After sizing up the Democratic candidates, I’ve come to the conclusion that, no matter which of the Democratic candidates wins the nomination, the result will be the reelection of George W. Bush in 2004.
Why? Well, we can start with the Democratic frontrunner du jour, Howard Dean. Liberals seem convinced they’ve found The One, but Dean will actually be the easiest of the top-tier candidates to defeat. That’s why Karl Rove wants him, and it’s also why the other campaigns, while surprised by his financial surge, are hardly suffering defections.
Dean is neither a McGovern nor a Dukakis. Rather, he is a cross between them both, having the ability to both fire up liberal partisans and trumpet his moderate gubernatorial record. He also carries their weaknesses: soft on defense, anti-tax cut (read: pro-taxes) and socially liberal.
(If Dean is both McGovern and Dukakis, then Bush is surely a combination of their opponents: Bush 41 and Richard Nixon. He is a son of privilege, out of touch with suffering working-class and low-income Americans, and he is secretive and deceitful, marred by a willingness to mislead the country for his party’s partisan ideological ends.)
The Bush campaign will borrow from the playbook of both campaigns. Dean, whose foreign policy vision is easily described as “I’m against everything Bush does,” will be tarred as an implicit pacifist, unwilling to use force when most Americans think it is necessary. Unlike fellow loser Graham, Dean’s opposition to the war has not been characterized by forceful rhetoric on finishing the war on terror, but rather, an unsettling hostility and indifference toward American military power. As Democrats should have learned from 1968, Middle America would rather have a president who is strong and wrong than someone they see as a panderer to reactionary, Blame-America-First liberals.

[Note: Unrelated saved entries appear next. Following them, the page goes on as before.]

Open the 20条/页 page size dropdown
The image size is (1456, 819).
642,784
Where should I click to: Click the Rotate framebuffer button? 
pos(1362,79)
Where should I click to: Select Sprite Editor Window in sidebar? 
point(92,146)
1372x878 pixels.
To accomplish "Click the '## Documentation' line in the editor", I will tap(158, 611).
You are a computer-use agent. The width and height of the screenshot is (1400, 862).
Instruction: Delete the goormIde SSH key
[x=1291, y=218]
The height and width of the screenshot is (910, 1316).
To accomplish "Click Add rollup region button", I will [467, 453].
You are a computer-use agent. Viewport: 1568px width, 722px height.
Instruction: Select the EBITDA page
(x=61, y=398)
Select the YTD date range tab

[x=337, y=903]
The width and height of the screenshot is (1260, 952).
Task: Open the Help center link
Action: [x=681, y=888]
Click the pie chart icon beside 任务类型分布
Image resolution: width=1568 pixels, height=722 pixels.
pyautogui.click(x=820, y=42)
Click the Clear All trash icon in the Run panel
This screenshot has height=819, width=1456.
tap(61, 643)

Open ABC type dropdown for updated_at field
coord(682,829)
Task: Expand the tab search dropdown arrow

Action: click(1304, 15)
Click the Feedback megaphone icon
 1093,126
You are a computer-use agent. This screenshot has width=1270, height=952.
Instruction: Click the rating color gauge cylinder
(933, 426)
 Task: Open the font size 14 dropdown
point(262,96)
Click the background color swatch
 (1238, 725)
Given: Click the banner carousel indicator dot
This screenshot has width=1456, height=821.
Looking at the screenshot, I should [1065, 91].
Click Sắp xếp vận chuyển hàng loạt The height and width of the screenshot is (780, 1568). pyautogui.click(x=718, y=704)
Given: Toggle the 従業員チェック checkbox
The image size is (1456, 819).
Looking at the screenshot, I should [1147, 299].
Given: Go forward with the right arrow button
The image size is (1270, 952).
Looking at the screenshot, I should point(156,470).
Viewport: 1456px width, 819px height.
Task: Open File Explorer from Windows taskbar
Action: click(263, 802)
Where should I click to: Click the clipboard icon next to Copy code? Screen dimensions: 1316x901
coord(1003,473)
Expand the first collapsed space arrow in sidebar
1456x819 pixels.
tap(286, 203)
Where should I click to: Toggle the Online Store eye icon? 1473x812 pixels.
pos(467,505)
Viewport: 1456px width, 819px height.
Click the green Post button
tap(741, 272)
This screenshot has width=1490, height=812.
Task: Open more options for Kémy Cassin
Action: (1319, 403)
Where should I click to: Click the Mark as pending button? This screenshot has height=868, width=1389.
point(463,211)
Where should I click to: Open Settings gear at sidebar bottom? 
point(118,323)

Get ready for campaign ads explaining how Dean boasted of spending months skiing in Colorado after receiving a medical deferment from service in Vietnam. The ads will also repeat a Dean quote from Meet the Press: “I do not have foreign policy experience.” So much for that Bush vulnerability. Voters will never trust Dean on national security, despite his claims that he’s qualified on the issue because he defended Vermont from terrorism.
Dean’s weaknesses don’t end with foreign policy. He wants to repeal all the Bush tax cuts, including those to middle- and lower-income families, effectively offering the kind of pro-tax increase platform that voters resoundingly rejected in 1984. He voiced support for raising the Social Security retirement age, but now says he’s against it. He’s also changed his position (read: waffled) on the death penalty, and has become a virtual spokesperson for gay civil unions (read: gay marriage).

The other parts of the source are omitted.